(Saved entries)
────────
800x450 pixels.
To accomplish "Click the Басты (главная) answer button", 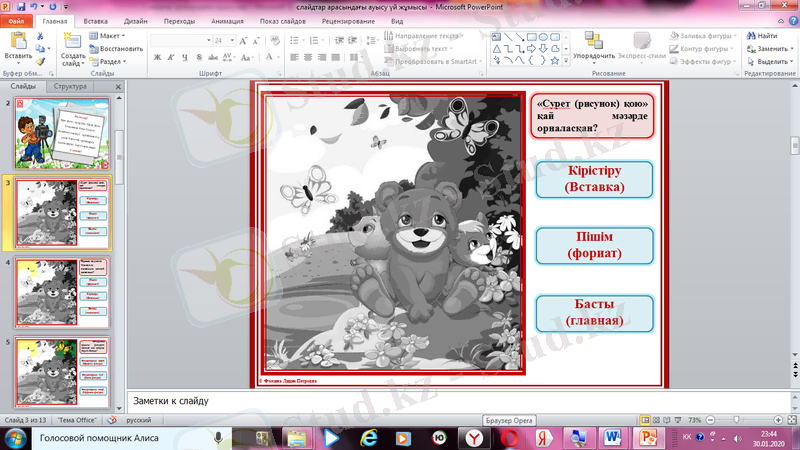I will click(x=594, y=313).
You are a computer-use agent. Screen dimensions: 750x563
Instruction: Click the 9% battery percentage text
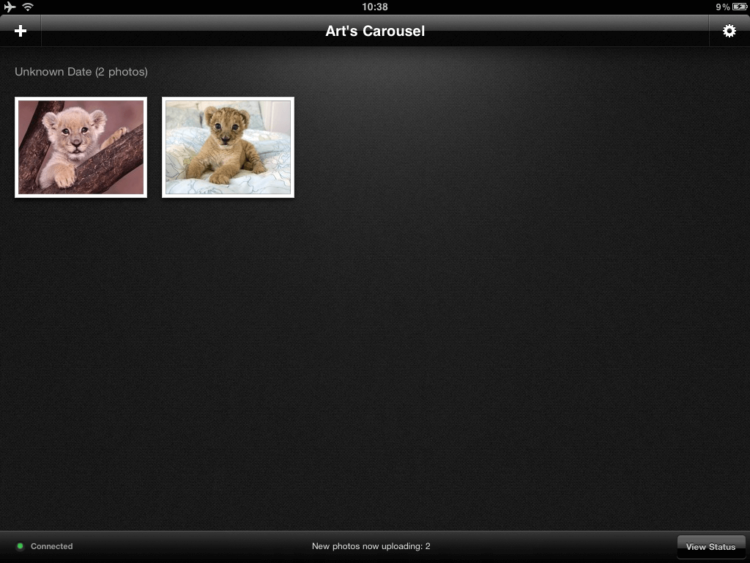pos(723,7)
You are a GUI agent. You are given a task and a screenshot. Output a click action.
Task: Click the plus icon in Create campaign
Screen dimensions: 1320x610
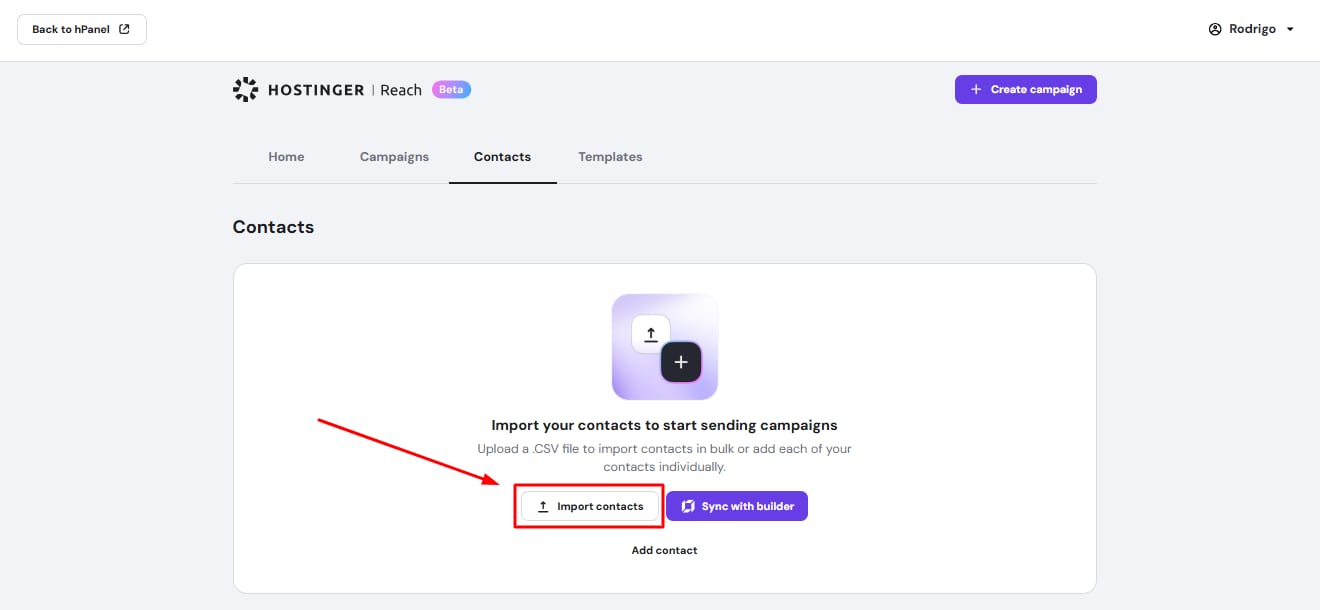pos(976,90)
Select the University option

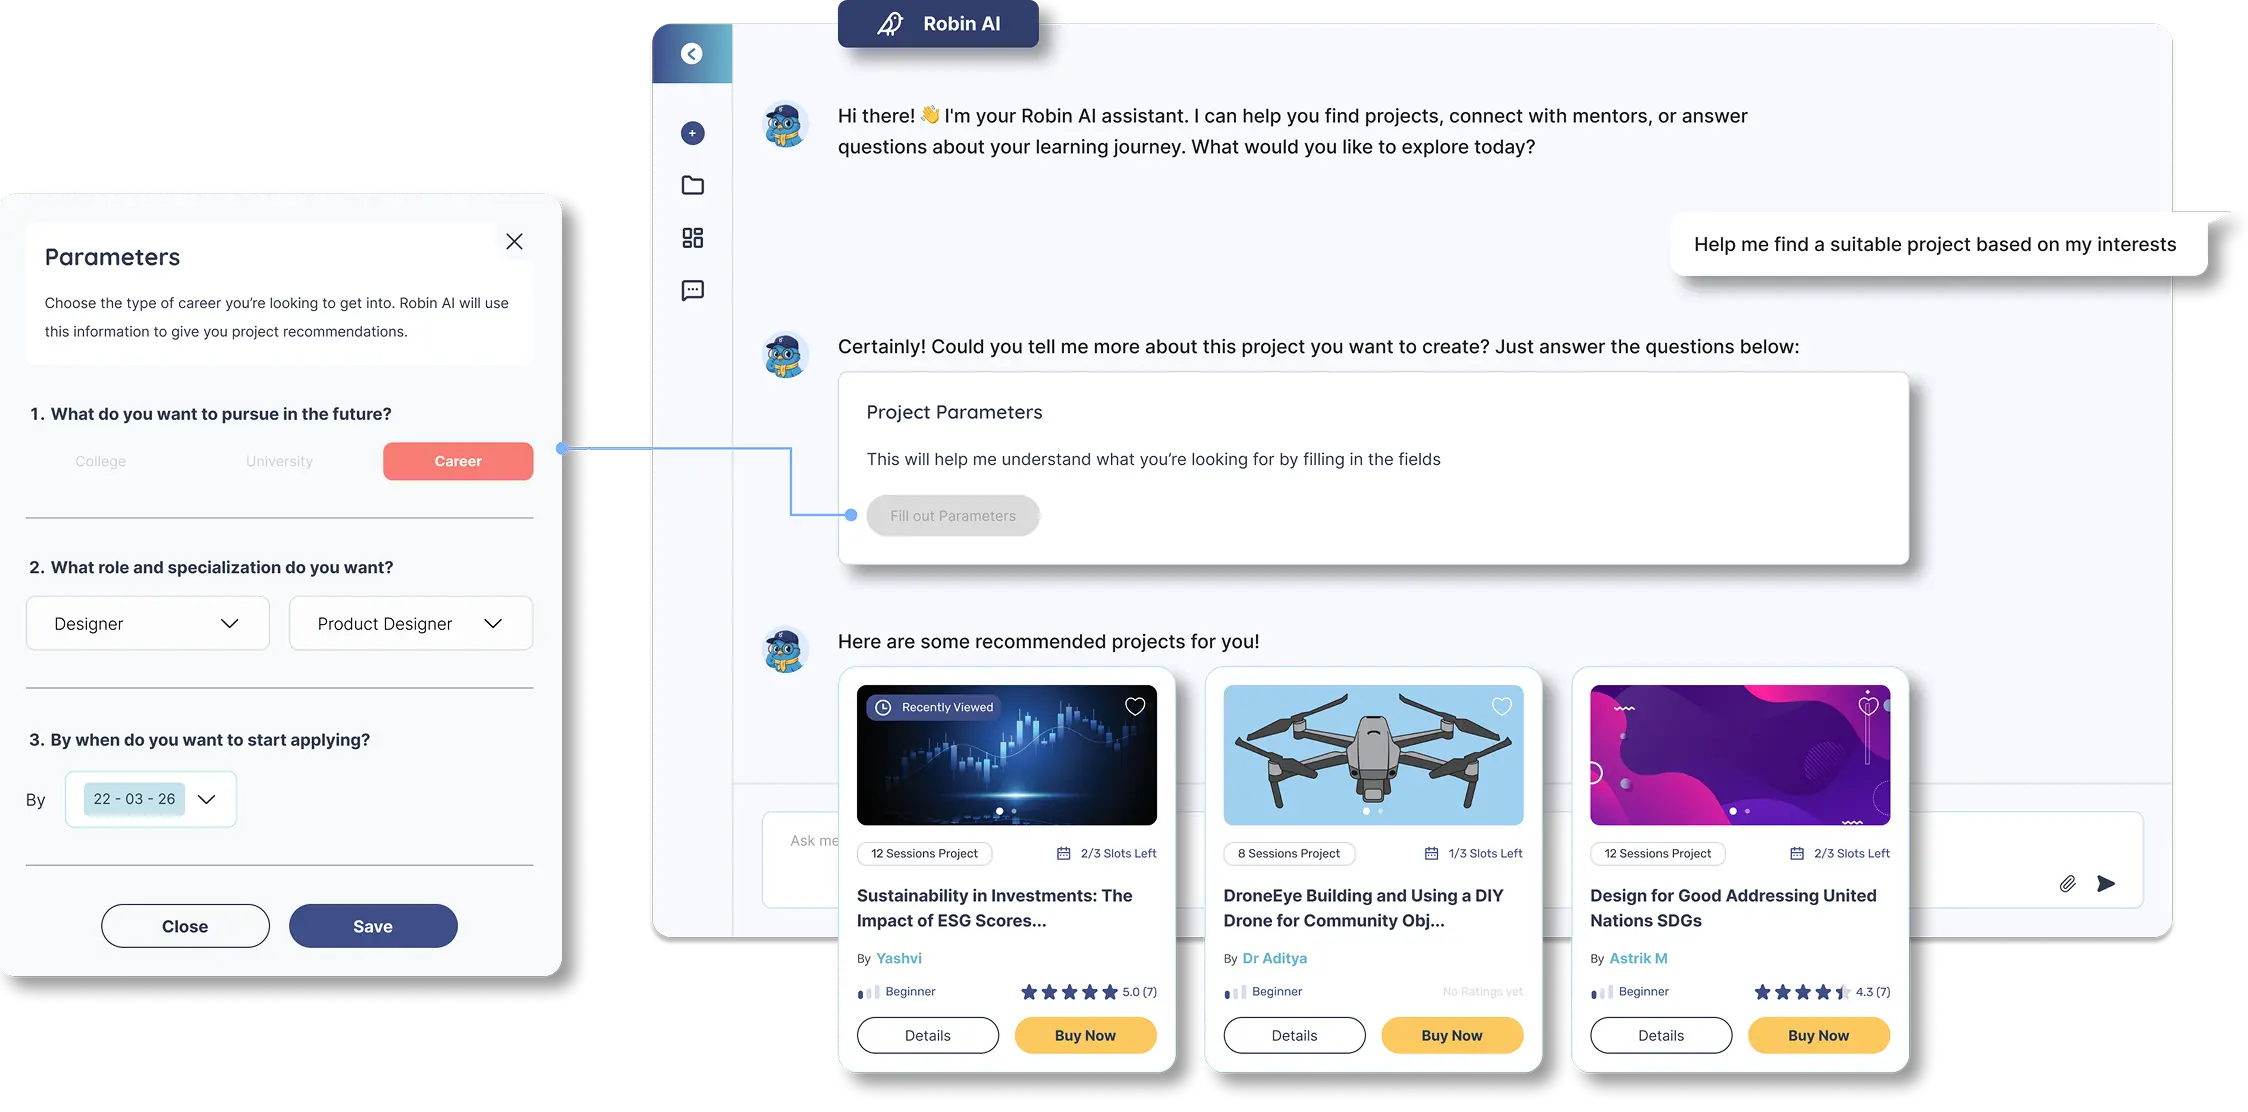tap(279, 461)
────────
- Assignment
Repeat exactly the lines from the one containing "Screen dimensions: 1320x610" through the last line of the records above, both included, and leave out the pictures.

- Exercise result
Screen dimensions: 1320x610
pos(976,90)
Select the University option

tap(279, 461)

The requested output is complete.